Double Dare.

This week is my very good friend D’s birthday. One of those birthdays when you have a party and everyone comes over to celebrate a new decade. D invited all of us over last weekend and I made the long drive (snowing on the way down, icy on the way back, of course). Totally worth it – not just for the New York bagels, but for the company and for the glimpse of a younger D that we got to see, enshrined in shaky, sometimes fuzzy video footage of a 1980s TV show on which he ‘guest starred’ (for lack of a better term, and to protect anonymity).

Seeing thirty-years-ago D, with the same gestures, mannerisms, deadpan matter-of-factness, and perfect comedic/sarcastic timing was absolutely priceless. I mean, who can get a whole room laughing hysterically at age 11 just by saying, “I didn’t do anything” at exactly the right moment? We are who we are. Spending the weekend with old friends – now dispersed all over, and all far from where we started, each in careers or with hobbies or lifestyles we would never have guessed for each other – I was struck by how exactly the same everyone is, in all the right ways.

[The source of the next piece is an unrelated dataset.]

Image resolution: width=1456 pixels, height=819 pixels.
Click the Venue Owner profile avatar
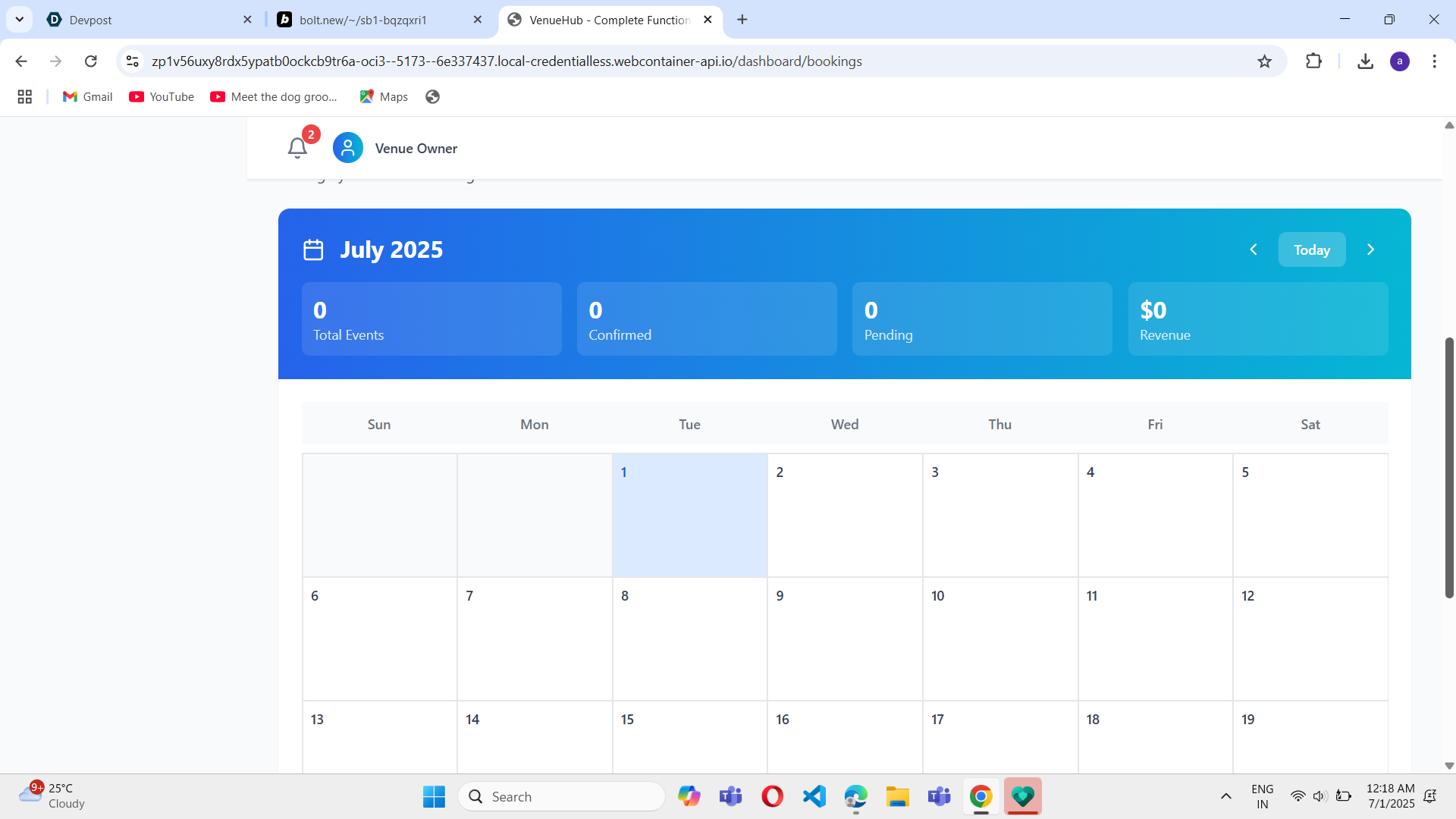(348, 148)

Which is as good a place as any to segue into cabin-land. As you might guess, not a lot of building this week – it was mostly driving. We drove a lot this weekend too – but it was cabin-related (as well as celebrating another January birthday). We headed out to a cedar yard, to pick logs to replace those that had disappeared or are steadily disintegrating. We worried that they would look too shiny and new. Until we got there, and, prying them out of an icy pile in the freezing cold wind, we saw that they looked oh-so-familiar. The cabin will be 85 years old – we think – this year. Its old logs are probably over 100 years old. And these little whippersnappers are barely pushing 20, if that – but there they are looking just as full of character, steadfast, and sturdy as the old ones. Double-dare us to install them?

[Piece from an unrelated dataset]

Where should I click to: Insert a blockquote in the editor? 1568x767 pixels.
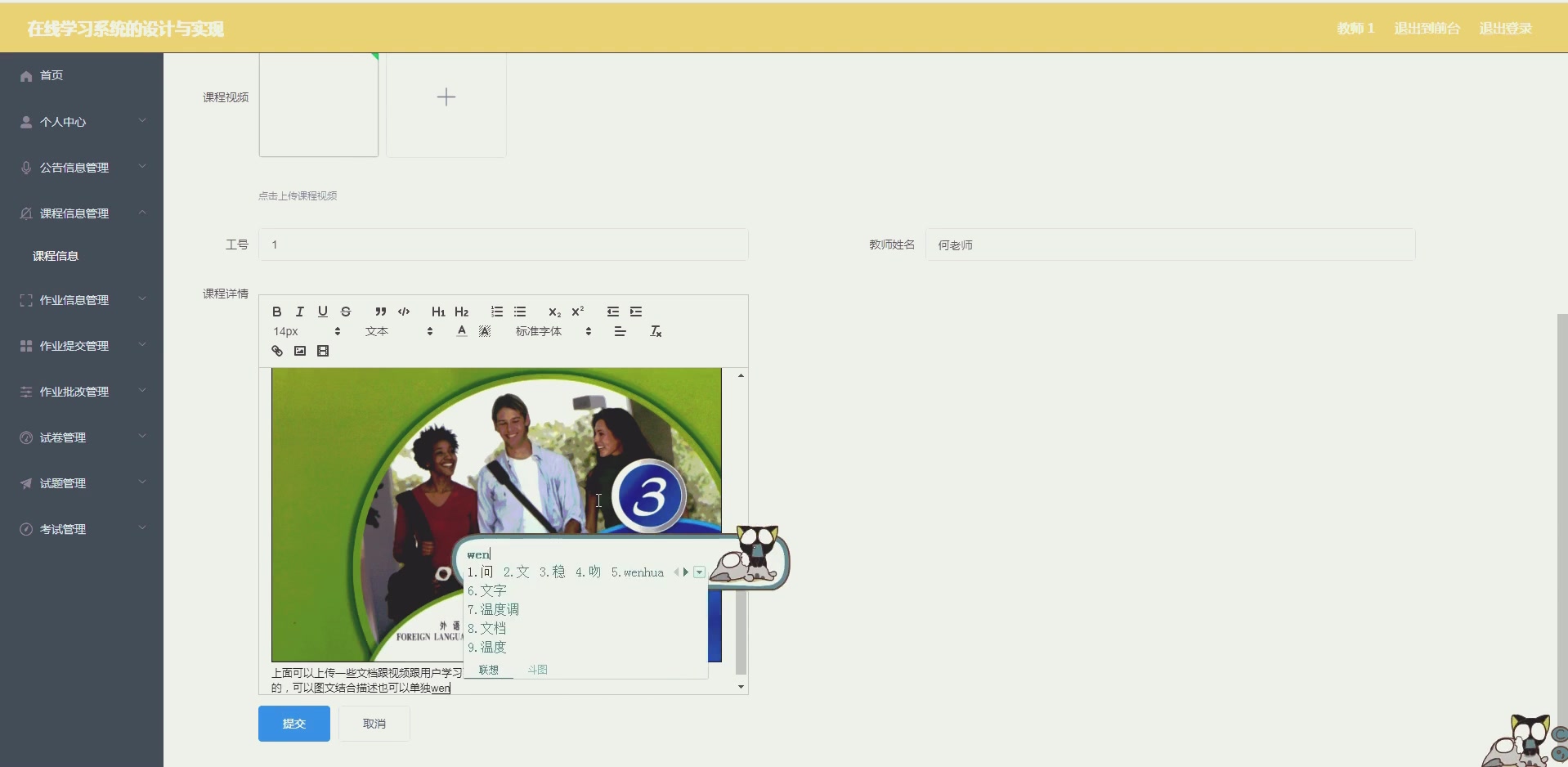381,312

Not your typical log truck.

Not your typical log truck.

More walls. More heat.

It (mostly) warmed up this week, so we got a good bit done. We are still in the midst of the Frame-A-Thon – trying to get all our walls up so we can pull wire so we can get some insulation up in here.

Over the past few days we (bought a lot of 2x4s and) framed the first floor, plus all the way up to the roof in the closet. A few more of the upper sections, some minor design work to figure out, and a few more good weather days and we’ll be done framing. Too bad we’re back to our day jobs this week – back to the slower-paced weekend schedule.

Onward.

Despite epic snow/ice/rain shoveling and record low temperatures, we are moving forward.

Shoveled, sanded, salted - AGAIN.

Shoveled, sanded, salted – AGAIN.

Even with the weather challenges, we did get some work done – some temporary, some permanent. More to come soon – we still have a couple of days of “winter break” left.  And supposedly, temperatures that are reasonable to work in – maybe even the upper 20s this weekend!